Technology and Science of the Very Small
This is the Poratbo blog. Dr. Richard Feynman coined the phrase “there is plenty of room at the bottom” in the 1959 first meeting of what is now the EIBPN conference. The transcript is online here: https://www.zyvex.com/nanotech/feynman.html. His theme was that if we looked at engineering down to the atomic level then the possibilities will be endless. To put this in perspective, 1959 was the year Noyce and Hoerni made the first practical planar silicon circuit - a device with details still large enough to be seen by the human eye, and likely unknown to Feynman. Both the vision of the nano-future and its eventual most key enabling technology were launched independently in the same year.
Another influential person in nanotech was Dr. K. Eric Drexler, whose doctoral thesis proposed the idea of nano-assembly at the atomic level using nanotech machines to build. He describes this bootstrapping in the wonderful book “Nanosystems” from 30 years ago, a book which is serious physics and engineering to explore the limits of function, accuracy, speed, composition, and energy use by such devices. He has not been so much in the public eye in recent decades, although the “gray goo” vision of replicating nanobots remains a permanent meme which came from popular interest - and alarm - about the potential of the devices he described, and science fiction from Terminator to The Diamond Age imagined a nanotech future. In a more practical way his work inspired the development of MEMS technologies that add mechanical and optical microstructures to our toolkit, not just electronic circuits.
Even so, we are far from finding all the room Feynman predicted. We have been able to pick and place atoms to some extent since the 1990s, but we are far away from the precise arrangement of atoms, never mind nano-scale replicators. Perhaps on the fringes of biology, DNA and RNA tooling to make designer-protein molecules is the closest we are yet. But we remain sloppy, relative to the atomic ideal. The channel of the smallest transistors in our most advanced computing (quite likely, your mobile phone) are still on the order of 2,000 cubic nanometers, which is roughly 12,000 silicon atoms. Not even close to 1 by 1 atomic assembly.
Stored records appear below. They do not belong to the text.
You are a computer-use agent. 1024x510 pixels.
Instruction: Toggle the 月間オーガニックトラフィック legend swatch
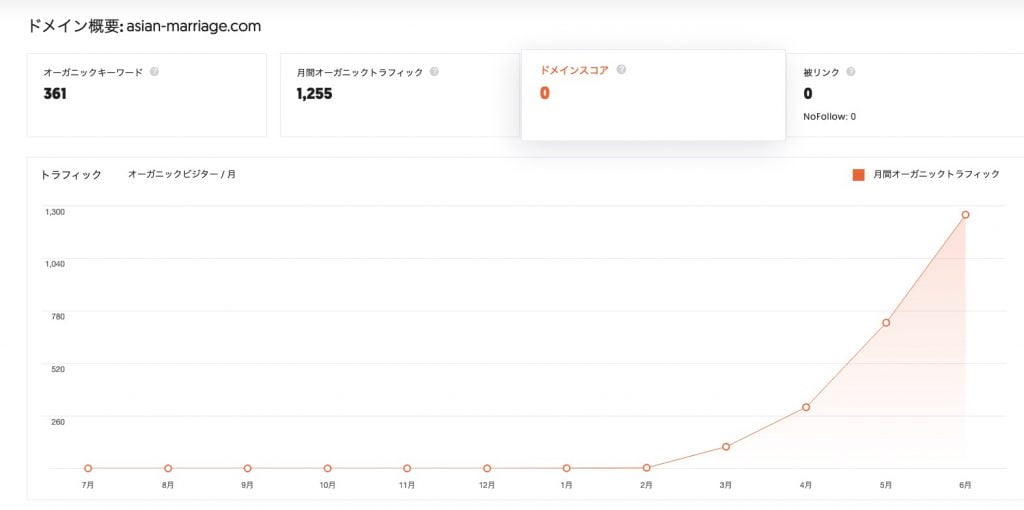[858, 175]
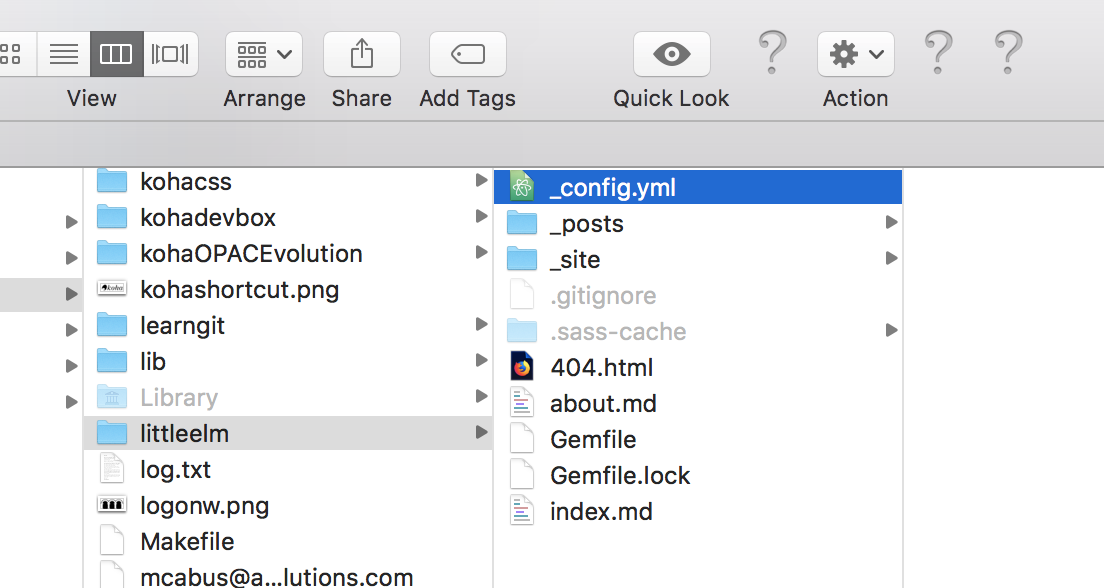Select the _config.yml file

coord(614,186)
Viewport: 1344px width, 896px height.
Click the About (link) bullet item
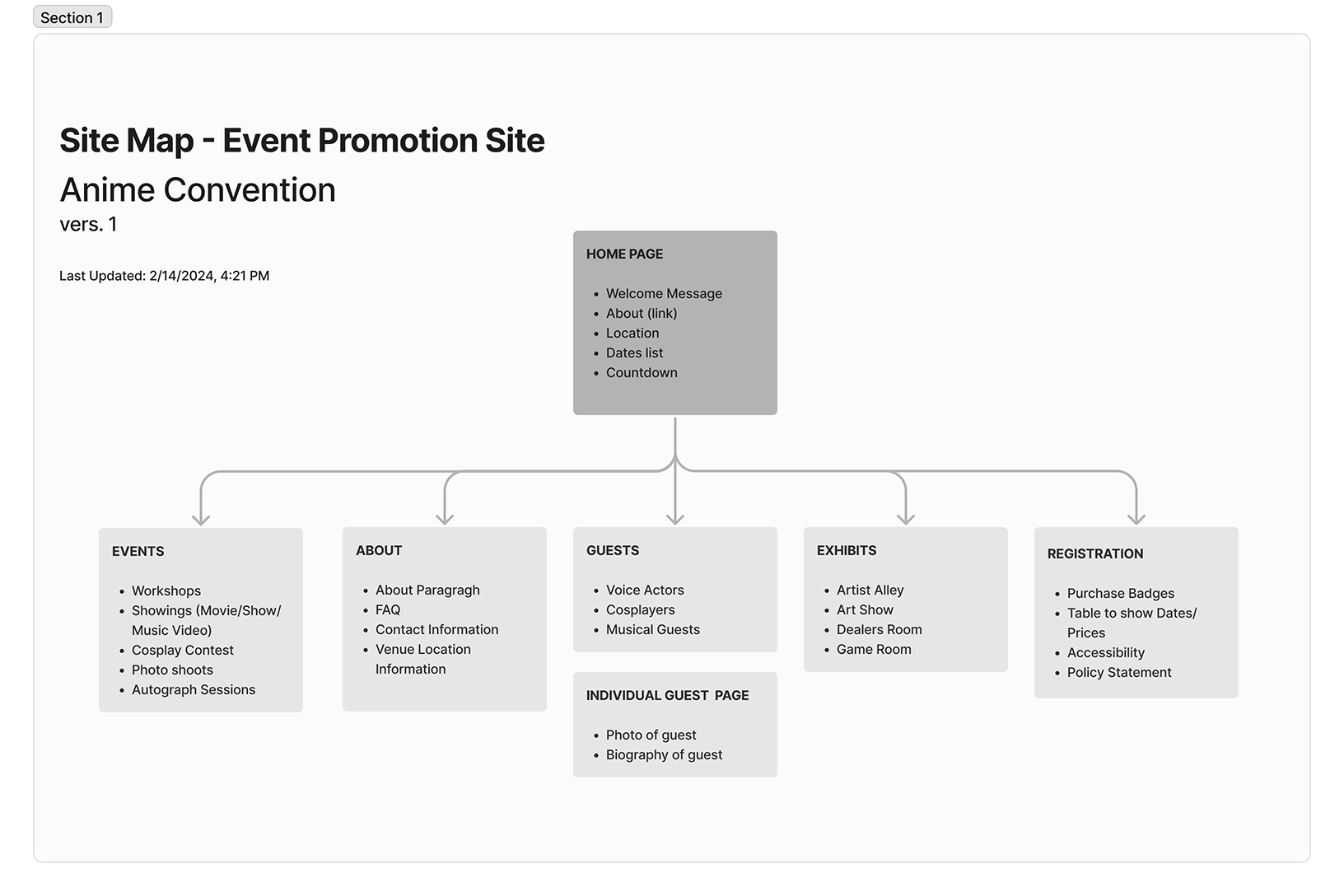point(641,314)
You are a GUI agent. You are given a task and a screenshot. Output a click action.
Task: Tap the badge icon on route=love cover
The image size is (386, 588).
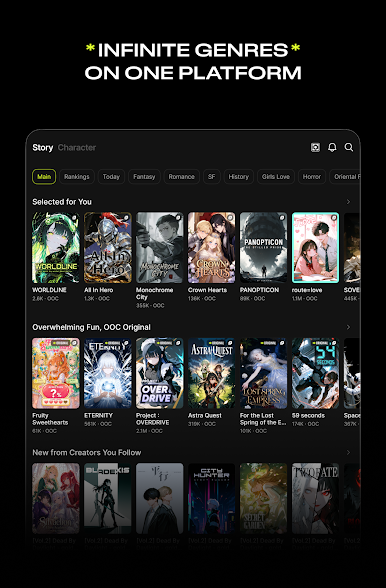[x=333, y=218]
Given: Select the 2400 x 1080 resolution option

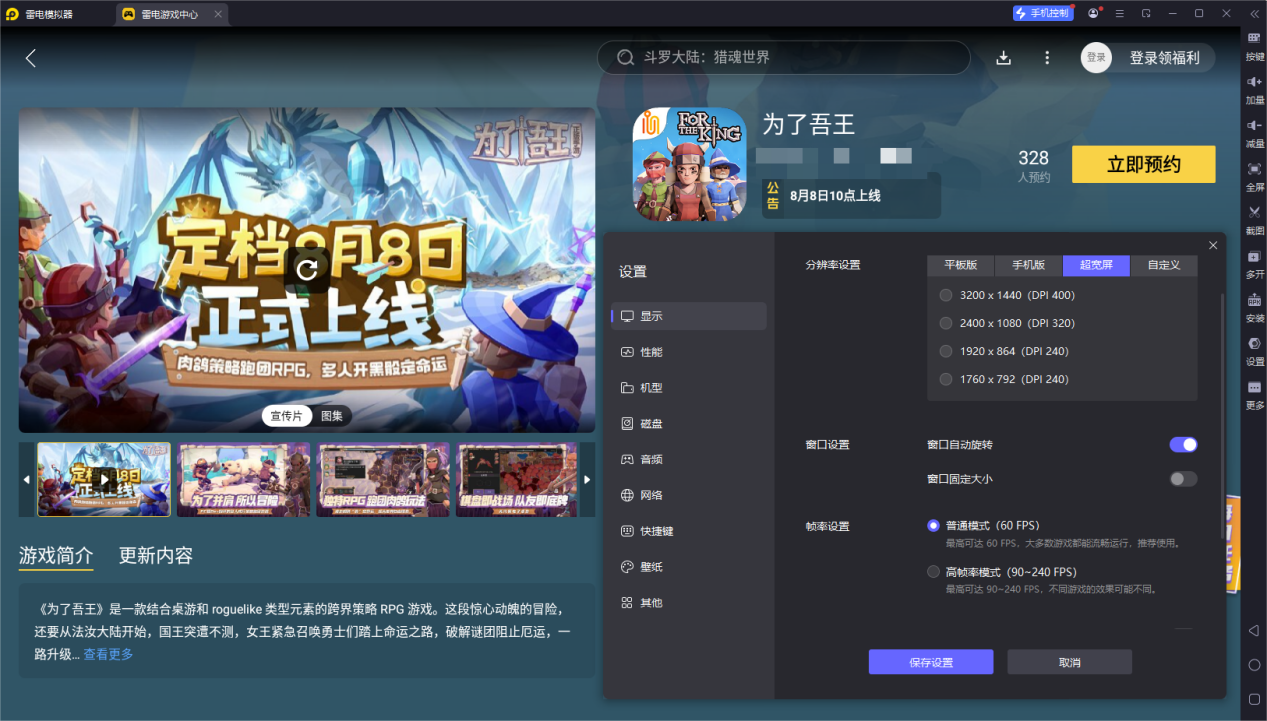Looking at the screenshot, I should (945, 323).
I will be exploring topics of how various kinds of nanotechnology are built and ways to use them. I will be starting by looking at how a library of basic electronic circuits can be formed in a 4nm-class FinFET process, and how those can be combined in layers to build the main pipeline in a custom blockmining chip. Then I will look at a couple of nanoscale optics projects, and of we go after that into the small blue wonder.